Bachelor-level seminar, Ruhr University Bochum, Chair of Empirical Economics, 2025

Term: Wintersemester 2025/26
Language: English
Audience: Bachelor students
Time: Wednesdays, 16:00–18:00
Room: GD 03/218

This bachelor-level seminar introduced students to migration economics with a strong emphasis on empirical methods. The course covered migrant definitions and legal categories, selection and human capital models, labour-market adjustment, and causal research designs such as difference-in-differences, instrumental variables, and synthetic control. A dedicated workshop examined the Mariel Boatlift debate as a case study in empirical identification.

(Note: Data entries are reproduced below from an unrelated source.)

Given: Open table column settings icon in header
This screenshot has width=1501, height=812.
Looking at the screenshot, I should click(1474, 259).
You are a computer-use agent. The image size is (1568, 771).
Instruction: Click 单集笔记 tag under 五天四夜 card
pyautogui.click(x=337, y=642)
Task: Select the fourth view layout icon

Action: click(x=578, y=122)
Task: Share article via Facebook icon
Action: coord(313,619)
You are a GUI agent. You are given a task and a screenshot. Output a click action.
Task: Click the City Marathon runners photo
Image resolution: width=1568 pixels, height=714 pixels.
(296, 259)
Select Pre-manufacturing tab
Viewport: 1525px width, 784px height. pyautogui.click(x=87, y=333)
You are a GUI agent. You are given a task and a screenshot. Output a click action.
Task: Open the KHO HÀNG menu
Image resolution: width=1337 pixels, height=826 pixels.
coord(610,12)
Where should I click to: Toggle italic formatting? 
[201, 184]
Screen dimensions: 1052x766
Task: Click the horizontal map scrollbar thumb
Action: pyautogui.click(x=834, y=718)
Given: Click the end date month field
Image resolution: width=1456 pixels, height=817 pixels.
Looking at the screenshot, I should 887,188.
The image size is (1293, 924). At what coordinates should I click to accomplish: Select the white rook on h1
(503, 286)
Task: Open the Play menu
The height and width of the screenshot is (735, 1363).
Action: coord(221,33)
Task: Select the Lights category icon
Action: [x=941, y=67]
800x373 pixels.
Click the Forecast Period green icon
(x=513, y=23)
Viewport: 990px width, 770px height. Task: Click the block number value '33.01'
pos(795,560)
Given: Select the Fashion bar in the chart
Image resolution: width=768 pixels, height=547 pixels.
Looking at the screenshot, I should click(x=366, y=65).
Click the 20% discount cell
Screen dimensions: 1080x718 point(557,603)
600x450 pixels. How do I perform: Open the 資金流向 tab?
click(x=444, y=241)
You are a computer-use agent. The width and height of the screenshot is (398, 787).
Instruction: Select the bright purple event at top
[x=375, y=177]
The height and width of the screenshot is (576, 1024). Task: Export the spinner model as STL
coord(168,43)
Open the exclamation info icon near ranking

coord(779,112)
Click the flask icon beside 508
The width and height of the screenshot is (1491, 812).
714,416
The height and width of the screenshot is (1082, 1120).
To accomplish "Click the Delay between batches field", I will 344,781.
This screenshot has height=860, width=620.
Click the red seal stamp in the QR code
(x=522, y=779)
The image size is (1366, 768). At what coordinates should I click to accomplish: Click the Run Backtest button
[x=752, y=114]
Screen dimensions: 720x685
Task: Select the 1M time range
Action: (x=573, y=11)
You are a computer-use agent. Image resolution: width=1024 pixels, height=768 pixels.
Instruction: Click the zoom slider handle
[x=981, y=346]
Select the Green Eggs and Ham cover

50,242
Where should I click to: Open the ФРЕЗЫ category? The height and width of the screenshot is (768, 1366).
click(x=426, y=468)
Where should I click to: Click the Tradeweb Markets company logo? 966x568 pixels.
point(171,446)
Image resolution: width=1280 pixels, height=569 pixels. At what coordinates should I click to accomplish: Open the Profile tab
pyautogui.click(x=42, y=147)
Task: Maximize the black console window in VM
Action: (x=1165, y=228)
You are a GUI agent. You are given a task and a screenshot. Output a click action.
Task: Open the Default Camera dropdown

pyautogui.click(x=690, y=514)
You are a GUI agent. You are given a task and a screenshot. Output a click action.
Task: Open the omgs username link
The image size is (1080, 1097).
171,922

The course combined 3 lectures, 1 workshop, and 10 presentation sessions. Assessment was based on presentation (80%) and participation (20%).

Course content

Main topics included:

  • migrant categories and legal status
  • migration decisions, selection, and networks
  • human capital and immigrant integration
  • empirical identification in migration research, including DiD, IV, and synthetic control
  • labour-market effects of migration
  • distributional incidence, adjustment, and external validity

A workshop session focused on the Mariel Boatlift and compared the empirical strategies and findings of Card (1990), Borjas (2017), Peri and Yasenov (2019), and Clemens and Hunt (2019).